Figure 19.13 Obliteration after successful replantation of right central incisor. The tooth was replanted within a few minutes. (a) Normal findings 3 weeks later. (b) A radiograph taken 6 months later shows apical closure. (c) Seven years after replantation, there is total pulp canal obliteration and no sign of root resorption.

It is not fully understood what stimulates odontoblasts to start the formation of hard tissue on the root canal walls. However, obliteration appears to be significantly related to teeth with incomplete root formation. Obliteration is also more frequent after extrusion, lateral luxation, and intrusion than after concussion and subluxation, which indicates that the disturbance in dentin formation may be related to the revascularization of the pulp [9,10].

Although a radiograph gives the illusion of complete mineralization of the pulp cavity, a minute strand of pulp tissue always remains. In about 13% of these teeth the pulp becomes necrotic and periapical inflammation develops [11,12]. This is a late complication, usually seen 5–20 years after the injury. In a long‐term follow‐up study these pulp necrosis events were found to increase at about 1% per year [13]. Despite the excessive mineralization, the root canal is nearly always accessible for conventional endodontic treatment.

Pulp necrosis

Pulp necrosis is the most common post‐traumatic complication [9]. If the neurovascular supply to the pulp is severed at the time of injury, pulp healing may occur due to ingrowth of new blood vessels and nerve fibers.
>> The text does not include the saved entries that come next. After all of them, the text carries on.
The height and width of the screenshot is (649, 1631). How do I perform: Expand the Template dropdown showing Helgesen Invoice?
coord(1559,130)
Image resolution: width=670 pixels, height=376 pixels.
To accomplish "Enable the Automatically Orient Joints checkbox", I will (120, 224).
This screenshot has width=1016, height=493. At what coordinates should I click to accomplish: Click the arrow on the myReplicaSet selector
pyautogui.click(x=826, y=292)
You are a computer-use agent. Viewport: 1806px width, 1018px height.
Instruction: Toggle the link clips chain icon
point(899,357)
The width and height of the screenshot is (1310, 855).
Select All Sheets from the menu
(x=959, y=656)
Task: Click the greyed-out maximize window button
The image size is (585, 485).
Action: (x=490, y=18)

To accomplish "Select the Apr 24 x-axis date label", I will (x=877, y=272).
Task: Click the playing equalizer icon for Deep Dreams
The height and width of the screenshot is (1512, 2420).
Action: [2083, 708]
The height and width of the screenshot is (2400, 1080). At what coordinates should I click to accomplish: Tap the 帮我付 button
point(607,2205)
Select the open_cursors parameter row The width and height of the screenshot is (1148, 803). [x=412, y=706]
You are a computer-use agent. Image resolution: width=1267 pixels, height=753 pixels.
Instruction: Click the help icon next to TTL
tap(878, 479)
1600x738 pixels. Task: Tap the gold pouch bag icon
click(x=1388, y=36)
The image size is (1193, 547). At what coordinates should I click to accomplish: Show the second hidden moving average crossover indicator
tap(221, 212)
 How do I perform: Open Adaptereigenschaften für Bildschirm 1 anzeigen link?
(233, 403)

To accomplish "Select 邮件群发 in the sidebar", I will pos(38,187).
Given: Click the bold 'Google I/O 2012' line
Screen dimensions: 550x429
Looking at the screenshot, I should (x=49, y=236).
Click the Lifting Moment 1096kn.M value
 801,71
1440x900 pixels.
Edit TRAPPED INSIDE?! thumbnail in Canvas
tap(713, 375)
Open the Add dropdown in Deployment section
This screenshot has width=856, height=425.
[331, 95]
Revascularization of the pulp is most likely to occur in teeth with immature root development; but in children and adolescents it may also occur in teeth with mature root development. However, it is only possible in the absence of bacteria in the root canal. The long‐term prognosis of the pulp is therefore primarily related to the extent of damage to the neurovascular supply (related to the type of luxation), and the possibility of revascularization of the pulp (reflected by the stage of root development) [9]. Bacteria may gain access to the pulp through exposed dentin, e.g., in case of fracture of the crown or damage to the root surface. Hence, teeth with combination injuries (luxation injury and a crown fracture) have an increased risk of pulp necrosis [14–16].

Clinical signs of pulp necrosis

While some pulp necroses can be diagnosed within the first 3 months after injury, years may pass before signs of necrosis become apparent. Diagnosing pulp necrosis usually implies the use of pulp sensibility testing, evaluation of color changes, and radiographic examination for signs of pathosis such as periapical radiolucency, root resorption, and/or arrested root development.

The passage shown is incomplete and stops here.